Whisper AI to Day One?

Chrisp · September 13, 2023, 8:17am

I’ve been dissatisfied with dictation when creating Day One entries. I was planning on creating some kind of automation using Whisper AI (which I use a lot for transcribing audio and find very good) to add a Day One entry with that transcription (perhaps through the Day One CLI?).

Before I take the time, I thought I’d ask if this is a thing someone else has done?

If not, I’ll put it together. If I do that, is anyone also interested in this workflow?

Chrisp · September 13, 2023, 5:09pm

Had a few moments and threw together a VERY hacked together solution. Ha!

In short:

I invoke a KM script that opens my terminal app of choice and pastes the following ffmpeg -f avfoundation -i ":0" ~/automations/day_one_transcriptions/audiocapture.mp3
That script starts recording using ffmpeg and my default microphone, placing the capture in a folder (the day_one_transcriptions above)
When finished recording, I press ctrl + c to stop the recording
Hazel watches that folder and runs the following script: whisper $1 --language English --model large-v2 --fp16 False --output_dir . --output_format txt TRANSCRIPTION=$(cat "./audiocapture.txt") dayone2 --journal Journal new "$TRANSCRIPTION" --tags transcribed rm "./audiocapture.mp3" "./audiocapture.txt" curl "https://trigger.keyboardmaestro.com/t/2SAMPLE-SAMPLE?TriggerValue"
- That script:
  - transcribes the audio file using whisper AI
  - saves the output as a TXT file
  - the file is read and passed to the DayOne CLI
  - both the audio and txt files are deleted
  - a keyboard maestro trigger is hit that notifies me the process is complete

This is definitely hacky, but works for now. Not sure I like all the movement between tools, so I may just make this all into a single terminal script, create a raycast extension, or something else. But figured I’d pass on what I did so far.

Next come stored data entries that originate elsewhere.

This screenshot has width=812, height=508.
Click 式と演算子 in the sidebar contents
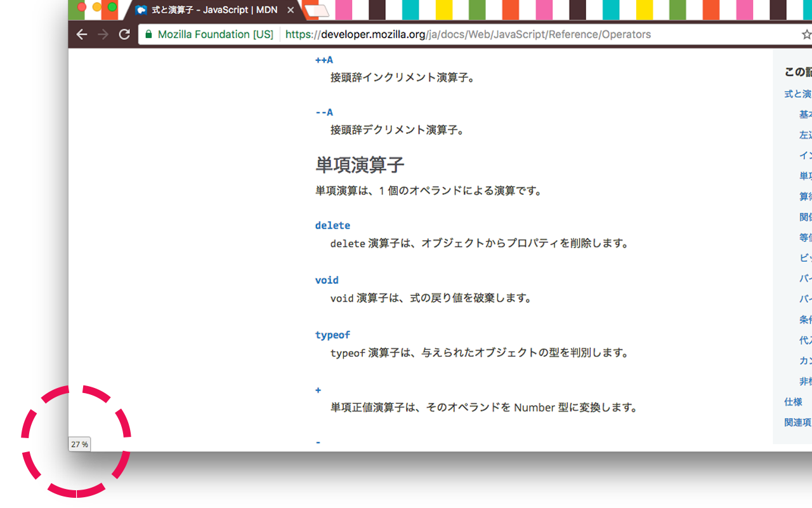(797, 93)
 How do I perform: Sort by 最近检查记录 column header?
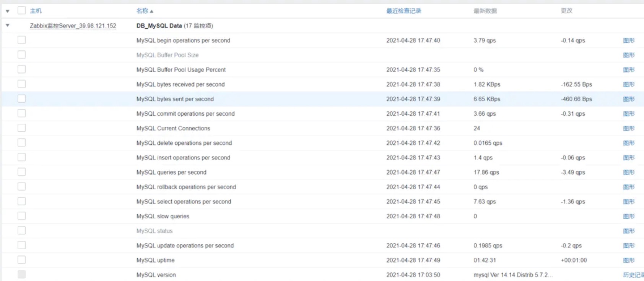pos(403,11)
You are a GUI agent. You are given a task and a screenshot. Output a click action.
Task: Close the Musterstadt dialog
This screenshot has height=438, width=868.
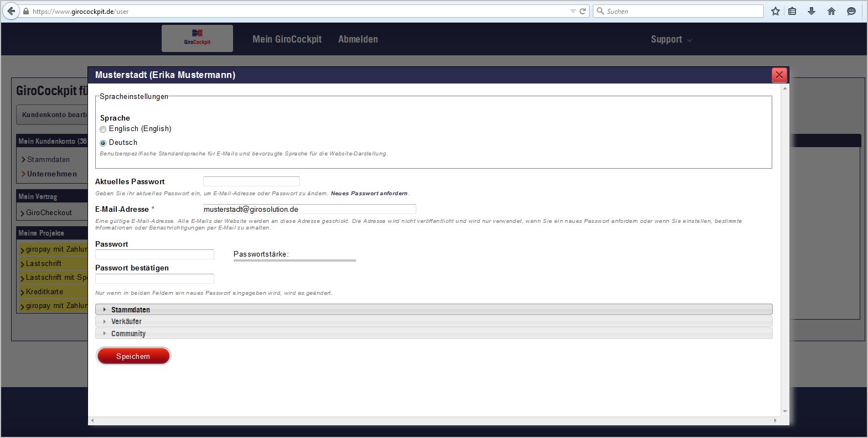coord(779,75)
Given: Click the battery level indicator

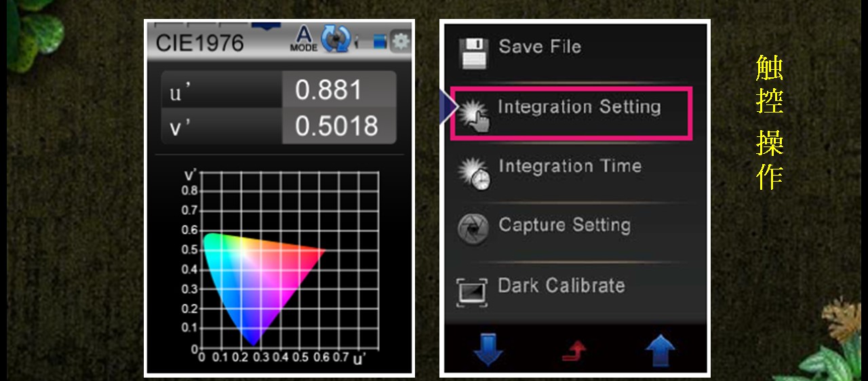Looking at the screenshot, I should 380,43.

Chrisp · September 13, 2023, 9:33pm

Allow me to continue this conversation with myself…

During lunch, I realized that it would be easier to run all this from Raycast. So now…

1. I run a Raycast Script

This starts a process recording my microphone.

Here’s the Script:

#!/bin/zsh

# @raycast.title Add Entry
# @raycast.author Chris Pennington
# @raycast.description Add a new entry to Day One.
# @raycast.mode fullOutput
#
# @raycast.icon dayone.png
#
# @raycast.packageName DayOne
# @raycast.schemaVersion 1

ffmpeg -f avfoundation -i ":0" ~/automations/day_one_transcriptions/audiocapture.mp3

Here’s the resulting view:

2. Stop process

I press ctrl + c to stop the process in Raycast.

3. Hazel reacts.

Hazel runs the script and uses a native notification to notify me when it’s done rather than the hack with KM.

Here’s the script:

whisper $1 --language English --model large-v2 --fp16 False --output_dir . --output_format txt
TRANSCRIPTION=$(cat "./audiocapture.txt")
dayone2 --journal Journal new "$TRANSCRIPTION" --tags transcribed
rm "./audiocapture.mp3" "./audiocapture.txt"
osascript -e 'display notification "Added to Day One!" with title "Transcription Complete"'

4. Notification displays

The native macOS notification runs to tell me everything is done.

I wouldn’t mind figuring out how to get ffmpeg to stop recording after a break of 5 seconds or something, but the hour or so I’ve spent is probably sufficient. I’m happy enough with the result. Leaving this for anyone else who wants to pick it up and run.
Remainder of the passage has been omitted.